Why does our city government feel it’s OK to let developers pave over everything south of the interstate and make our roads arterials to Kuna and Meridian so that we can’t even feel safe riding a bicycle on them? I am extremely disappointed that the city is even considering the Murgoitio land swap in southwest Boise for more open space in the Foothills! Here’s a few rough facts: The area between Cole/Cloverdale and Overland/Lake Hazel encompasses 7.5 square miles. We have three — count ‘em: three! — public parks, and they are literally at opposite ends, 1-2 miles apart. Southeast Boise, in contrast, has nine parks in its 5.5-square-mile area, about a half-mile apart. Southwest Boise/Ada County is taking the brunt of unbridled, lax expansion in this valley, turning into endless tracts for developer greed, enabled by our city and county government. Developers have had free reign to develop every parcel of land, even allowed rezoning of traditional rural lots into multi-units. Turn another 160 acres over to housing, while you get more “cool trails and open space” to promote that “North End Lifestyle” to the newcomers you court. Keep Murgoitio Park and cough up some money to develop it for us!

Cindy Kowalczyk, Boise

Critical race theory

The Pavlovian word currently in vogue is critical race theory.

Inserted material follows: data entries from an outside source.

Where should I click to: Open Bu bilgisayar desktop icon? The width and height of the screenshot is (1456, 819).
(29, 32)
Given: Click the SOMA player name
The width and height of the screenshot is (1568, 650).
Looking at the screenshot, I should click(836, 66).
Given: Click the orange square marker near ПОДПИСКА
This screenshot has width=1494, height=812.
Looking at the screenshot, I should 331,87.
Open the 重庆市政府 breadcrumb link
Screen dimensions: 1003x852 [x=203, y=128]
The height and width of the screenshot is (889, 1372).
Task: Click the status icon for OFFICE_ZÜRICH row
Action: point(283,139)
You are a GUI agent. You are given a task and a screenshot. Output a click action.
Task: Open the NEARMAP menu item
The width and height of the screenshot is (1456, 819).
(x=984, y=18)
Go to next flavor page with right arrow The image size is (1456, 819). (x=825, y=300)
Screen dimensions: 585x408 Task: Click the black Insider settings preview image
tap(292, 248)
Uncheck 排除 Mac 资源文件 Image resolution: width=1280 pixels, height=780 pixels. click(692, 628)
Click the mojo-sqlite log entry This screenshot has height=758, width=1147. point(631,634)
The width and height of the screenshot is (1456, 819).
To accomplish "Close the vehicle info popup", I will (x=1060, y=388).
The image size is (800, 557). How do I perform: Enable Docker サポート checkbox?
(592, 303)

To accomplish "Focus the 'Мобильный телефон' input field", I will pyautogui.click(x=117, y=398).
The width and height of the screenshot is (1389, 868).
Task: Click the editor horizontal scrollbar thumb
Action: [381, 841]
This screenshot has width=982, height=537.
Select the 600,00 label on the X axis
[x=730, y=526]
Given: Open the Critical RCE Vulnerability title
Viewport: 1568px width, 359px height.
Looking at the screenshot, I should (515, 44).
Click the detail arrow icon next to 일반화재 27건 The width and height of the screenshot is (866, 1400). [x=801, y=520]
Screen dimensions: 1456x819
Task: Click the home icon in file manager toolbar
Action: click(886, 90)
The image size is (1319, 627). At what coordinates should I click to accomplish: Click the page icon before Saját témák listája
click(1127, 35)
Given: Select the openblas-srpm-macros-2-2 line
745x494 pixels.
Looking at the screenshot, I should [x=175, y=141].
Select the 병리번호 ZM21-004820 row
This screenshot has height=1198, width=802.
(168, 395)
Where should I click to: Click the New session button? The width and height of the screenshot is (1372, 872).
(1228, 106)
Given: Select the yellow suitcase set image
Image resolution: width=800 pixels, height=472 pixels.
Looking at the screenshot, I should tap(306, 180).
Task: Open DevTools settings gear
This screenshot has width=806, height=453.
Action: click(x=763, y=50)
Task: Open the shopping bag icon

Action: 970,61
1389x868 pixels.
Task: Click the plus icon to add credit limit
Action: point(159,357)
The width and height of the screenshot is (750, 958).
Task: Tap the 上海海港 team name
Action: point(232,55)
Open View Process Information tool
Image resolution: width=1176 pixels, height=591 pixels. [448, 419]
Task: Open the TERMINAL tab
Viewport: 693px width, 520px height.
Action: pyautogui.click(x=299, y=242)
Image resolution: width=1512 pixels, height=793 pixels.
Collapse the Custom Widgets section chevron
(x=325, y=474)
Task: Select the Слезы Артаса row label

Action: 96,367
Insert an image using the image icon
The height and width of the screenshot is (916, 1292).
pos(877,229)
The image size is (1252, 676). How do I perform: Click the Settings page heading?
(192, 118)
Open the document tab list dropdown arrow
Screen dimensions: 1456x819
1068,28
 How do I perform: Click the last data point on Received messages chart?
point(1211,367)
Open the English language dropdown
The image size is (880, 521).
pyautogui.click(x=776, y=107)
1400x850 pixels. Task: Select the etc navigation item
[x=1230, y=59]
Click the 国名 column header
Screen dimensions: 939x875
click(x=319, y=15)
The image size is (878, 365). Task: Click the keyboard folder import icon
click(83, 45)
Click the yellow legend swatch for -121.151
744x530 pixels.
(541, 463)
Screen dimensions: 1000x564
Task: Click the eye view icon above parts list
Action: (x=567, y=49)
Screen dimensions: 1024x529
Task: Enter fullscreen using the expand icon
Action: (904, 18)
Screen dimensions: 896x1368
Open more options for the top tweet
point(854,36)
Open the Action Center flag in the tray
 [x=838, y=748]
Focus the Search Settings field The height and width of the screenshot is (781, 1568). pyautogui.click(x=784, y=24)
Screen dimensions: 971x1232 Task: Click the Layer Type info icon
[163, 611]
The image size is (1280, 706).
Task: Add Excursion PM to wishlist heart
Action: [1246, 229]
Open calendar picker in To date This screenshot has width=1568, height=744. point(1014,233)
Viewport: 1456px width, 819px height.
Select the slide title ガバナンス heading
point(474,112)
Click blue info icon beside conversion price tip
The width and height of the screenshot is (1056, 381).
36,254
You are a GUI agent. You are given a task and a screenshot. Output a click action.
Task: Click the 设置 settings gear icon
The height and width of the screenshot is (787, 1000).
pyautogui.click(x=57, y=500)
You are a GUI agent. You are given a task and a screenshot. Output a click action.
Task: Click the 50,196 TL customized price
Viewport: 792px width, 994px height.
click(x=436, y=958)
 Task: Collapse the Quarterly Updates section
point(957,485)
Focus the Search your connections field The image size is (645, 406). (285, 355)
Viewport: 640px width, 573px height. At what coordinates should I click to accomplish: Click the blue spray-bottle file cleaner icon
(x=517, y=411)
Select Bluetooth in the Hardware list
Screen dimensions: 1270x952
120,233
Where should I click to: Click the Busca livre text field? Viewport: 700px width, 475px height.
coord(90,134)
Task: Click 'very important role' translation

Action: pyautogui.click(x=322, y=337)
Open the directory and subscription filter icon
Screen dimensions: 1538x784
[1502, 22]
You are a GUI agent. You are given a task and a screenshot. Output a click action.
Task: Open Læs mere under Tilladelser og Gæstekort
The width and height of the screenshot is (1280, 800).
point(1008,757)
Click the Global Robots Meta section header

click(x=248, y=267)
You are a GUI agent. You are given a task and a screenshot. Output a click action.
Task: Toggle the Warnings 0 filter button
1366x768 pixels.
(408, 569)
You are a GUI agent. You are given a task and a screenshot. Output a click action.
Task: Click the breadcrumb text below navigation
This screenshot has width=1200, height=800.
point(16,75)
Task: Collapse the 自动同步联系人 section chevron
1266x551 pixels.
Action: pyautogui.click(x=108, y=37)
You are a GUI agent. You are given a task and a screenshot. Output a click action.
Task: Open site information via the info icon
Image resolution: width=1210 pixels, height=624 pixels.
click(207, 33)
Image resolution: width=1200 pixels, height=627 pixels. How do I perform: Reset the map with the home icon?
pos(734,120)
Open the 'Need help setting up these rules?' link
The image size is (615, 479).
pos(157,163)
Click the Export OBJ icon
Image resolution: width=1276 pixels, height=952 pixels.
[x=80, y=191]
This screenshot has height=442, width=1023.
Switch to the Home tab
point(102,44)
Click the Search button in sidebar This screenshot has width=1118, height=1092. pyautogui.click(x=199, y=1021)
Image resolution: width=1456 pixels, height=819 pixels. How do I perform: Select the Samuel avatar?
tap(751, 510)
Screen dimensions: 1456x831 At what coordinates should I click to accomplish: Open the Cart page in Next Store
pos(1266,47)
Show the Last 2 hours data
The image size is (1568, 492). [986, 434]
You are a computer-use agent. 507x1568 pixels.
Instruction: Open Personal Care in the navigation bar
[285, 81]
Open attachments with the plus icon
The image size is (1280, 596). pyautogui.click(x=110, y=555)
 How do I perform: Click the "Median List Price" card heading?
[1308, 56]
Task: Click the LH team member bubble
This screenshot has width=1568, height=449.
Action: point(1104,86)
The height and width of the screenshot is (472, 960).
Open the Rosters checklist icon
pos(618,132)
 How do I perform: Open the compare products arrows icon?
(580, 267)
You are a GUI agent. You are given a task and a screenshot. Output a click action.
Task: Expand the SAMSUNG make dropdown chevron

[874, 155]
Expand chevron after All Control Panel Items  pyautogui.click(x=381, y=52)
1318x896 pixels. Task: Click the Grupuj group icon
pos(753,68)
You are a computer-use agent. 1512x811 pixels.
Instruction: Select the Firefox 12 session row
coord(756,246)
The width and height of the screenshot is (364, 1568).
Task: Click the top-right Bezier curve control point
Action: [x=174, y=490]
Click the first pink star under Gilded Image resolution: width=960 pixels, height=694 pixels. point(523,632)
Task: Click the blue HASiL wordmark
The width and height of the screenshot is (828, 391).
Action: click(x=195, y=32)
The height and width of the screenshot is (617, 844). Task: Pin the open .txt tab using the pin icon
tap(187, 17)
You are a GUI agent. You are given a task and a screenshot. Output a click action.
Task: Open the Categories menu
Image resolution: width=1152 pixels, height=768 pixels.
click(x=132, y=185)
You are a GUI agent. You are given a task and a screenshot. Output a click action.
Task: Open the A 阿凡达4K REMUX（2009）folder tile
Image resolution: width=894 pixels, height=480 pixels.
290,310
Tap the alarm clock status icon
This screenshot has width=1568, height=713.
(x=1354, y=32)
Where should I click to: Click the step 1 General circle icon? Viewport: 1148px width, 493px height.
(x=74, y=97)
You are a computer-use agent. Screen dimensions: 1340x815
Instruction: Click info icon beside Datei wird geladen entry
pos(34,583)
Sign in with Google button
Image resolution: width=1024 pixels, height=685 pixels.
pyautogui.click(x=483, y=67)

In the ’60s and ’70s in Idaho and elsewhere, the uninformed critics of education demanded “back to the basics.” The cry was emotionally pleasing, a simple propagandistic phrase that ignored what was actually occurring in the classroom and substituted a frightening warning to the public: The liberal teachers are seeking to destroy our youth.

As an Idaho junior high English teacher in Nampa during this time attempting to teach over 180 students a day, the basics described all that I had time to teach. But, despite my efforts and those of my fellow teachers, our labors were never enough to quell the rising censure from the public who claimed they knew what was really going on behind the cloak of education: a well thought out scheme from liberals to destroy our youth.

In reality, asking an educator to teach 180 students daily may have satisfied the conservative call for squelching educational funding — some things never change in Idaho — but the propaganda did little to help our teachers and their students thrive.

Critical race theory? It’s another Pavlovian tool to ensure that our students are not fully educated.

Terry L. Gilbert, Boise

Help at the border

Regarding “Gov. Little, Idaho tax dollars belong in Idaho, not on a fool’s errand at Mexico border,” I disagree with this opinion. I think it is narrow-minded and self-centered. What if the situation was reversed and the problem was at the northern border? States help other states with power crews, firefighters and security support. Should Arizona not send a fire crew to a forest fire in Idaho started by a citizen of the state? If you are concerned about wasting taxpayer dollars, what about all of the U.S. taxpayer money that Vice President Kamala Harris wants to give to other countries? Shouldn’t that be used in the U.S.? Maybe even for a border wall? You probably don’t want a border wall, but I bet you still want walls and doors with locks on your house. That way you can decide who you allow into your house and when. This country is our “house” and we should all want to control access to our “house.” I’m retired and have done volunteer work all over this country from New York to Oregon; what have you given freely to others?